When you try on a pair of shoes, stand up. “You should have about an inch of room at the end of your toes,” says Karen Andrews, M.D., an associate professor in the department of physical medicine and rehabilitation at the Mayo Clinic. “Make sure your foot has space to spread and the shoe is wide enough to accommodate your foot without creating pressure points,” she says, but not so much space that your foot slips side-to-side. Feel inside the shoe too. Seams or bulky linings can bunch up and cause hot spots.
DON’T AIM FOR SNUG
With neuropathy, the decreased sensation in your feet can make it hard to determine if a shoe fits. “Oftentimes, people choose a shoe that’s too small. They perceive the snug feeling like a good fit, but it can be too tight,” says Giurini. A narrow toe box can squish your toes and cause corns, calluses, and other injuries
PAY ATTENTION TO YOUR SOCK
Socks provide an extra layer of protection between your shoe and skin, reducing the risk of blisters. Melissa Joy Dobbins, M.S., RDN, CDE, recommends seamless, moisture-wicking styles that keep your feet dry and don’t pinch around the calves or ankles.
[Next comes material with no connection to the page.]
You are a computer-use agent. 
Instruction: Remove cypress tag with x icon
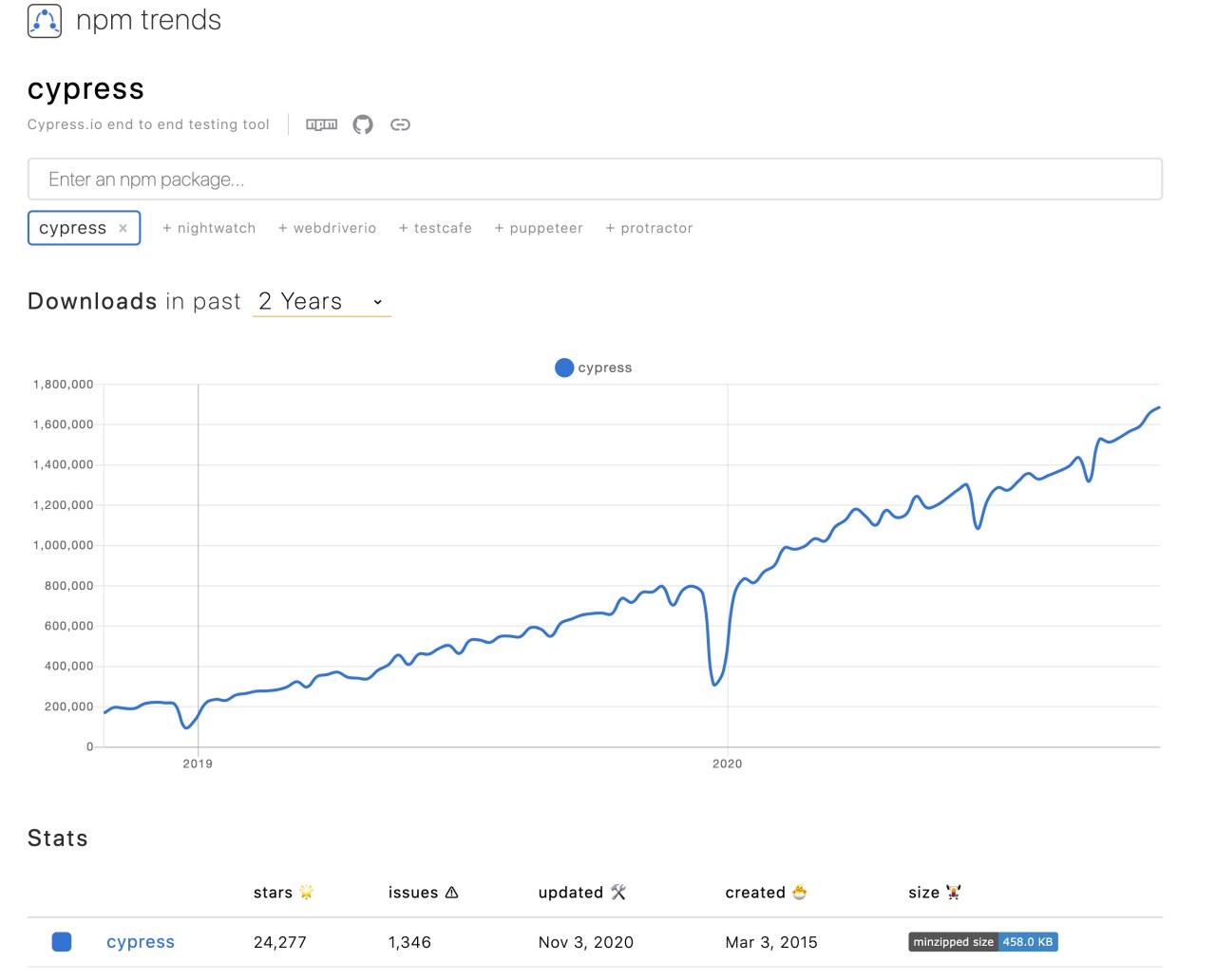click(123, 228)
Look for breathable material like cotton, wool, or acrylic, especially for exercise. A little extra padding on the heel and ball of the foot helps too.
BREAK THEM IN SLOWLY
It’s exciting to get a new pair of shoes, but don’t wear them all day right out of the box. “Wean into wearing new shoes the first week,” says Andrews. Start with an hour the first day and add 30 minutes each day. Once you get to three hours with no hot spots, you’re good to go. Not sure your shoes are right for your feet? Your podiatrist can evaluate them.
DO YOU NEED INSOLES?
Bunions, hammertoes, and other changes to the shape of your foot can create pressure points and sores. Custom inserts can be molded around these problem areas and disperse the shock, allowing the area to float rather than hit the ground directly. Ask for inserts specifically designed for people with diabetes, which provide three layers of protection and support. “Over the- counter insoles could be appropriate for common conditions like plantar fasciitis or foot or ankle pain, but significant foot problems usually will require a custom solution,” says Giurini.
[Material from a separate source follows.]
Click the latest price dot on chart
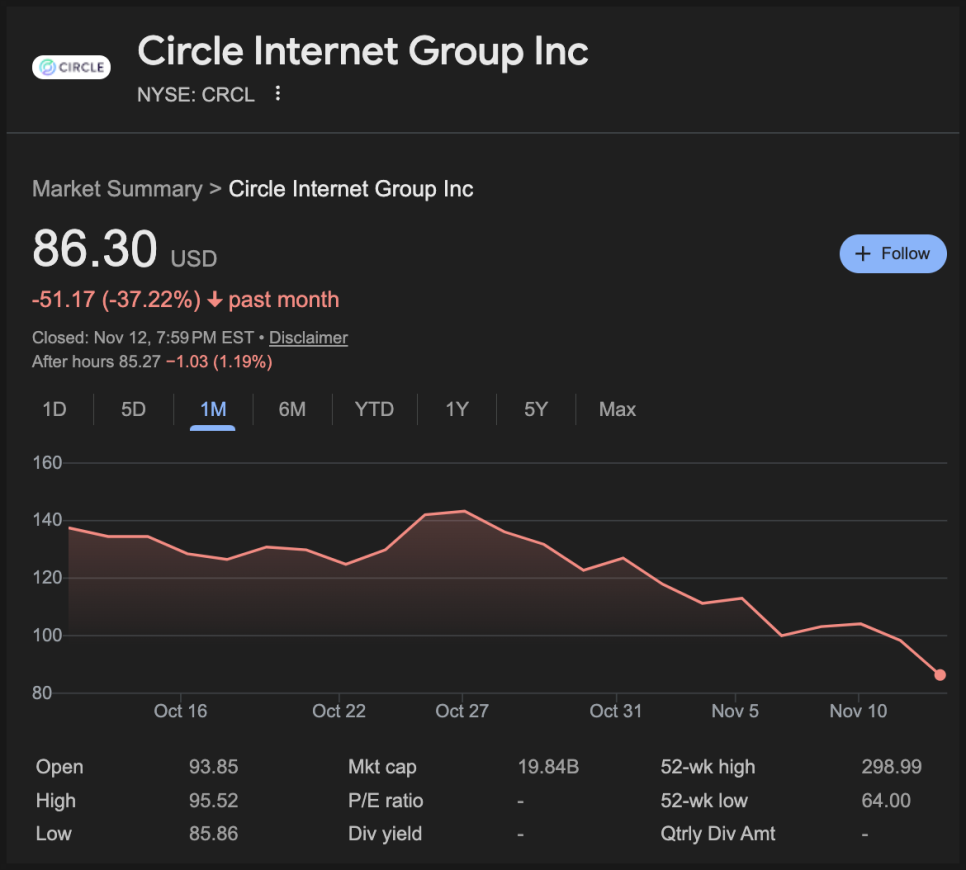This screenshot has width=966, height=870. 940,675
DO YOU NEED “DIABETES-FRIENDLY SHOES”?
If your blood sugar is in your goal range and you don’t have a history of foot ulcers or neuropathy, stick with Shoe Fits from your local store. If you have a history of serious diabetes-related foot disease, therapeutic shoes may help. They’re designed to redistribute the forces applied to your feet when you walk, reducing your risk of foot ulcers. Medicare Part B may help pay for therapeutic shoes and inserts. If you qualify and have a prescription from a podiatrist or another qualified physician, you’ll be fitted by a podiatrist, pedorthist, or orthotist and receive either one pair of extra-depth shoes and up to three inserts, or one pair of custom-molded shoes or inserts and up to two additional inserts each year.
HAPPY + HEALTHY FEET
1. Check your feet every day. Look for redness, swelling, blisters, or skin or nail changes. Use a mirror or ask for help if you have trouble seeing your feet.
2. Wash your feet daily. Use warm, not hot, water and dry well after washing, especially between your toes.
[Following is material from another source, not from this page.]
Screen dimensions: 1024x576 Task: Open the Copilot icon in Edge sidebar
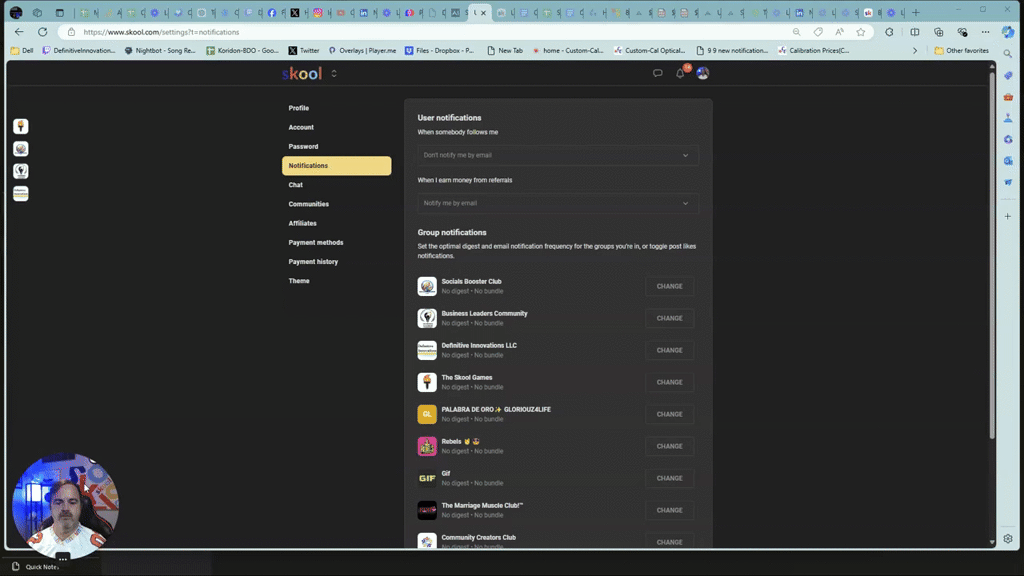coord(1007,75)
3. Keep your toenails trimmed. Your podiatrist can help with this too.
4. Don’t go barefoot. It’s easy to step on something and hurt your feet, so keep them covered, indoors and out.
5. Shake out your shoes. There may be a stray rock (or LEGO!) hiding inside.
6. Visit your podiatrist. Get a complete foot exam annually (or every two to three months if you have neuropathy).